La découverte de la réalité Nord-coréenne

Je n’ai pas quitté mon pays par rejet du système politique nord-coréen. Je n’ai jamais pensé que les dirigeants étaient mauvais. J’imagine que j’étais influencée par l’idéologie de mon père. Il me disait que la Corée du Nord était une société stable et j’ai donc grandi avec l’idée que c’était un bon pays dans lequel vivre. Quand j’ai appris la réalité sur la Corée du Nord à mon arrivée au Sud, je ne pouvais pas le croire. Il a fallu un certain temps pour que mes idées changent.

J’ai vu aux actualités sud-coréennes que le Nord était une dictature tyrannique. Je n’arrivais pas à le croire. Mais si je refusais de croire ce que j’entendais, je refusais également de faire confiance à ce que j’apprenais en Corée du sud. J’ai été dans la confusion pendant un moment. Qui devais-je écouter, qui devais-je croire ?

Je vis ici depuis plusieurs années maintenant et je sais que le système politique du Nord est mauvais,  que j’ai été dupée pendant des années.

Une nouvelle vision de la Corée du nord

Ces derniers temps, tout le monde ne parle que de Kim Jong Un. Je n’avais même pas entendu parler de lui lorsque je vivais en Corée du nord. Je crois fermement que la réunification se fera dans 10 ou 15 ans. C’est d’ailleurs pour cela que j’étudie tellement et que je m’investis dans des campagnes de protection des droits de l’homme durant mon temps libre. Je n’en ai pas la preuve, mais je ne pense pas que Kim Jong Un soit capable de diriger un pays de 23 millions d’habitants, a fortiori après une arrivée au pouvoir si précipitée.

La Corée du Nord va s’effondrer, et lorsque cela arrivera, il n’y aura plus personne pour diriger le pays.
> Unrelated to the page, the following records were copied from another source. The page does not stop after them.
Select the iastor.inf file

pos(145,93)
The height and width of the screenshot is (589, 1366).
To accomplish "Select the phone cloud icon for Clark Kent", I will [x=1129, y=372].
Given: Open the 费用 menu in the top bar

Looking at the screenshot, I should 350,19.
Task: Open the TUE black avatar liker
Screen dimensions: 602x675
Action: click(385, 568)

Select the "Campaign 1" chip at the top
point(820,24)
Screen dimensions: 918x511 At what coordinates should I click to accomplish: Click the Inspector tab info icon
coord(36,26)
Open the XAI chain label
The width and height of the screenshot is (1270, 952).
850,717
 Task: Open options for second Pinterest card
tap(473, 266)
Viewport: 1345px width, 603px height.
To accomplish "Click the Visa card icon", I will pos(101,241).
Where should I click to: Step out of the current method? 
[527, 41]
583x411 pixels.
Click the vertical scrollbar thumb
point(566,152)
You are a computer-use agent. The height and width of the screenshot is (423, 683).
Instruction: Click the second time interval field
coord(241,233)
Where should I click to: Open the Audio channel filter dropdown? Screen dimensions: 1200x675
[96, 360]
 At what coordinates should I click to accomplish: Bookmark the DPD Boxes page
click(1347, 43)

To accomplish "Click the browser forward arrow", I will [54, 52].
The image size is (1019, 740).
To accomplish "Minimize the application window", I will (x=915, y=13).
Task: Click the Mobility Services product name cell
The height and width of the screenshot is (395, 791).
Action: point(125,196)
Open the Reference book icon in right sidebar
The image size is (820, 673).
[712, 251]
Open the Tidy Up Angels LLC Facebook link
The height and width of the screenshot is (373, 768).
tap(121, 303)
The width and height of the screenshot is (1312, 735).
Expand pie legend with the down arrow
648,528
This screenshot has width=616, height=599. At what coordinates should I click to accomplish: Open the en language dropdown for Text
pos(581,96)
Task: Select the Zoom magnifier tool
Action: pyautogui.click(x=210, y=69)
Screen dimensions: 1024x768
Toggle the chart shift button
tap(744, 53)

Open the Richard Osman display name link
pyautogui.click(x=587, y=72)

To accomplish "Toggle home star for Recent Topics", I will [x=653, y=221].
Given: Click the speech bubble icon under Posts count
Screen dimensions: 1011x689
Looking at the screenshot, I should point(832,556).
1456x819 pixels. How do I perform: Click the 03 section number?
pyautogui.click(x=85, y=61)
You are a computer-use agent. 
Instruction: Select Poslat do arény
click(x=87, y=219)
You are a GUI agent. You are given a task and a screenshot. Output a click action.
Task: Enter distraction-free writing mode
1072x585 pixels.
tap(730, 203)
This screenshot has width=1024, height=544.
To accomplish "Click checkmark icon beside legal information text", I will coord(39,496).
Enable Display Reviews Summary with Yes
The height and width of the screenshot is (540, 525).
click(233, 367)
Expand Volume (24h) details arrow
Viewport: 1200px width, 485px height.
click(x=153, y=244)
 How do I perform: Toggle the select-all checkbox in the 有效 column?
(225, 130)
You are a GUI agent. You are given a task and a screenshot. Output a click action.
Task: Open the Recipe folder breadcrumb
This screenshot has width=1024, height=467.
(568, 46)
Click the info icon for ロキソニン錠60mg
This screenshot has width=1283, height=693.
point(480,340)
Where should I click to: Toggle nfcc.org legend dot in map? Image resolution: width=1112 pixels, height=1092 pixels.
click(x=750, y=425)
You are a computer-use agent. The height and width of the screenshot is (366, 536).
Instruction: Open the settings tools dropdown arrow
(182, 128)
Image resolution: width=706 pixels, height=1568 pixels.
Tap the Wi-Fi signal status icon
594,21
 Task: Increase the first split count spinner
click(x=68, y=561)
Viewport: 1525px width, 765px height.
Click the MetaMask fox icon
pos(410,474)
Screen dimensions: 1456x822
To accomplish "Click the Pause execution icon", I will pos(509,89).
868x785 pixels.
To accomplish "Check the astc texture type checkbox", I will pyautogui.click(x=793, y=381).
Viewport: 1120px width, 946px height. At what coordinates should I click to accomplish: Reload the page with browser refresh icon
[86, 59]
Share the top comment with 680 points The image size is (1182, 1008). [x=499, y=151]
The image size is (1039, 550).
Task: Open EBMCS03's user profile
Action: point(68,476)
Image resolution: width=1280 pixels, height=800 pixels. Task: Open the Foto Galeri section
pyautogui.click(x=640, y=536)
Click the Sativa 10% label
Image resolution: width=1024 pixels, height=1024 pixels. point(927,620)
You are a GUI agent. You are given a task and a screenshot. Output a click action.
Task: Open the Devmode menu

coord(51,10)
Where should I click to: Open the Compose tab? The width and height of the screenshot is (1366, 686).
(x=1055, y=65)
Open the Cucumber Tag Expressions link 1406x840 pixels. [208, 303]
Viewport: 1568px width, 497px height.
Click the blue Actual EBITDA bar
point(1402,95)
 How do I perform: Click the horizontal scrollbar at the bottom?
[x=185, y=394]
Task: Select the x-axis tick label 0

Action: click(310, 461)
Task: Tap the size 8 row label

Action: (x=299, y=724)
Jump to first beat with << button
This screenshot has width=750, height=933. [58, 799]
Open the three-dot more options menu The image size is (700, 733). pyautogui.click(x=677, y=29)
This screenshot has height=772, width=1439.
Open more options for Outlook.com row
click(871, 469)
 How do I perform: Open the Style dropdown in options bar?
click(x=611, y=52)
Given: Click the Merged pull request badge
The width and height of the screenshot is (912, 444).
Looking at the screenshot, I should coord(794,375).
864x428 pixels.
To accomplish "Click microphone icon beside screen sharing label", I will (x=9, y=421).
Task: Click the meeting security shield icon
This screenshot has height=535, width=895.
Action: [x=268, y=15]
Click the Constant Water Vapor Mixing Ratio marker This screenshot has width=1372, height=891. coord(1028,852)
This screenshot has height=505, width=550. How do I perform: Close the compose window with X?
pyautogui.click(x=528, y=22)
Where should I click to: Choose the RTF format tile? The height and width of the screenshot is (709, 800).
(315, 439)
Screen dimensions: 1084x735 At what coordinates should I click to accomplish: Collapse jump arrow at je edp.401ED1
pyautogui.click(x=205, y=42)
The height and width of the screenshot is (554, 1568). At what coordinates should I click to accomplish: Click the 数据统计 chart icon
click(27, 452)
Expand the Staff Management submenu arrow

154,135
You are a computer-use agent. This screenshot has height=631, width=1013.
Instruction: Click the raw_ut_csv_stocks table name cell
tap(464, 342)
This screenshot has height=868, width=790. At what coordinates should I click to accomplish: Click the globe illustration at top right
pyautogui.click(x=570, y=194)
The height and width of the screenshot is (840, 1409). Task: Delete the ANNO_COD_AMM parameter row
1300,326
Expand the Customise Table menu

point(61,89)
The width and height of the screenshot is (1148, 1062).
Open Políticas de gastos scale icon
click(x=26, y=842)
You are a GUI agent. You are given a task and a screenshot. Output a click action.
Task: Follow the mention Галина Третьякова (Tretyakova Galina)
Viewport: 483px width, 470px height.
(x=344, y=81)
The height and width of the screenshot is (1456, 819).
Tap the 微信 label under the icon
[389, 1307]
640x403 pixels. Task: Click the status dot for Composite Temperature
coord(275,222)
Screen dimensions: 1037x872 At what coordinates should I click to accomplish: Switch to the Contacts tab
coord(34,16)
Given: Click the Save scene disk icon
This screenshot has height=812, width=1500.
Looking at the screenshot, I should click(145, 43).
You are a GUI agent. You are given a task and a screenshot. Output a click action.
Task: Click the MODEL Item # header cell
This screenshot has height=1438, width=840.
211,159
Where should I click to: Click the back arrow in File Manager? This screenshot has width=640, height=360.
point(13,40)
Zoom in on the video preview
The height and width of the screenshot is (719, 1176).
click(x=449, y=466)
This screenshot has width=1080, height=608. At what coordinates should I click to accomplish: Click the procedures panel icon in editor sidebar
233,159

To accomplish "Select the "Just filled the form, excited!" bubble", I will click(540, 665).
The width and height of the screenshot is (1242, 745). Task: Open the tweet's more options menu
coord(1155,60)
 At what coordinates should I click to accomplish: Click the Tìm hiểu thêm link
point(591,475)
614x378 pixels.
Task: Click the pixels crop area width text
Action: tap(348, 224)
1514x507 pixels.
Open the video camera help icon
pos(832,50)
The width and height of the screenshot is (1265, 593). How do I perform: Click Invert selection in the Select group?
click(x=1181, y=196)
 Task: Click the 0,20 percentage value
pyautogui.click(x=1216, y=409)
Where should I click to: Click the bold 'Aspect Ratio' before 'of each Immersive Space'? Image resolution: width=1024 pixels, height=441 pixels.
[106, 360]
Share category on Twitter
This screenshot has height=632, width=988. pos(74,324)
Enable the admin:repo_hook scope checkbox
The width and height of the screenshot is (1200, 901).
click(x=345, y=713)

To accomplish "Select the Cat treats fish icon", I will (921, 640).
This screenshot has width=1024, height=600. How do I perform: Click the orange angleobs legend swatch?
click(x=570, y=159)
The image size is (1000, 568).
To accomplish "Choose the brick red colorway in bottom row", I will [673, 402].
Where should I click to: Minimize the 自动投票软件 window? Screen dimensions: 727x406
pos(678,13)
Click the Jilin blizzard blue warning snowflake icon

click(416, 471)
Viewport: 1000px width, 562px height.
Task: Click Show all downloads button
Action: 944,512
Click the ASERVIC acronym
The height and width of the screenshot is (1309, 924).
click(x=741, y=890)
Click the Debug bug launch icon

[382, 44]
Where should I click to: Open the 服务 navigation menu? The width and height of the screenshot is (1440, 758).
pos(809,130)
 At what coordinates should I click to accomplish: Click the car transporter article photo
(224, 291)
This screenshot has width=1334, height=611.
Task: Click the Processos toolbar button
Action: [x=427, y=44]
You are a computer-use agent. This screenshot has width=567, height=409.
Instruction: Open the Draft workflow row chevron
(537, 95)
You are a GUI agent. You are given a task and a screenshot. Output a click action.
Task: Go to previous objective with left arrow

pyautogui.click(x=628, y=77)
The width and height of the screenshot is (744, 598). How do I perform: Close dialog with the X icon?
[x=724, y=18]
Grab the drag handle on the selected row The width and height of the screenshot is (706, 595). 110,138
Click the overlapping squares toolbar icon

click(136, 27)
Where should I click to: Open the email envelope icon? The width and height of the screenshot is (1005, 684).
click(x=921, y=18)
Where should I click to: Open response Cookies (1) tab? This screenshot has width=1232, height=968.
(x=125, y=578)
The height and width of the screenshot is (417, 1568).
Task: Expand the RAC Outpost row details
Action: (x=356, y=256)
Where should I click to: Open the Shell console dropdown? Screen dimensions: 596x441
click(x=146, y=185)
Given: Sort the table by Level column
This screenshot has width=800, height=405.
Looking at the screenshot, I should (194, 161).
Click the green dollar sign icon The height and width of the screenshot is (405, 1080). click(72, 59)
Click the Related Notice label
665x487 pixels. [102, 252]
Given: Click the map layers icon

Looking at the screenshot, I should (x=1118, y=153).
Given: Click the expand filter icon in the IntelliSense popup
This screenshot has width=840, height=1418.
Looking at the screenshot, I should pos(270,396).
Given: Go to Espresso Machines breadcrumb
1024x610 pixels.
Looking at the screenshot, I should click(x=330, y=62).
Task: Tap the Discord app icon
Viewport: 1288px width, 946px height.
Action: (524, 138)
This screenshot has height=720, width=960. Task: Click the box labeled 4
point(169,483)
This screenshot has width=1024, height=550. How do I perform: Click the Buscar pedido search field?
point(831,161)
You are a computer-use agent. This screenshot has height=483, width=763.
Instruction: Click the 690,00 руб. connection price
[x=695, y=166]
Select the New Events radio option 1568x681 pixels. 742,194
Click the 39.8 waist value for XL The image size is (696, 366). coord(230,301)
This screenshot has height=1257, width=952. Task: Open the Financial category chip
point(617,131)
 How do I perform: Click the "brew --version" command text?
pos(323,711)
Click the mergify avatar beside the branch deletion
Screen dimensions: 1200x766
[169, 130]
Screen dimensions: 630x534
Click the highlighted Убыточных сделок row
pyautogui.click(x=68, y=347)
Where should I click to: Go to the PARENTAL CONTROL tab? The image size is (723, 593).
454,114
Si les dirigeants résistent à une spirale guerrière, je suis persuadée que le Nord va s’ouvrir aux réformes et aux influences étrangères. Ainsi, le peuple Nord-coréen apprendra enfin la vérité.

J’étudie la nutrition et la diététique, car j’ai une idée précise de ce que je veux faire de ma vie. En grandissant là-bas, j’ai été témoin de la malnutrition qui frappe les enfants. Cela cause des dommages à leurs cellules nerveuses et ralentit leur développement. Ils sont plus petits qu’ils ne le devraient pour leur âge et sont exposés à toutes sortes de maladies. Les gens meurent même de la tuberculose, car ils n’ont pas d’accès aux médicaments.

En sachant tout cela, j’ai le désir d’améliorer les choses une fois que j’aurai acquis suffisamment d’expérience. Je suis seulement en première année et il me faut obtenir un master et ensuite un doctorat. Mon rêve serait de travailler dans un centre de recherche, peut-être affilié à l’ONU, et d’y développer de la nourriture qui pourra améliorer la santé des Nord-coréens. Pendant ce temps, je n’ai pas d’autres choix que d’étudier pour atteindre mes objectifs.

Le nom de Kwon a été changé à sa demande. Témoignage receuilli par Justin McCurry.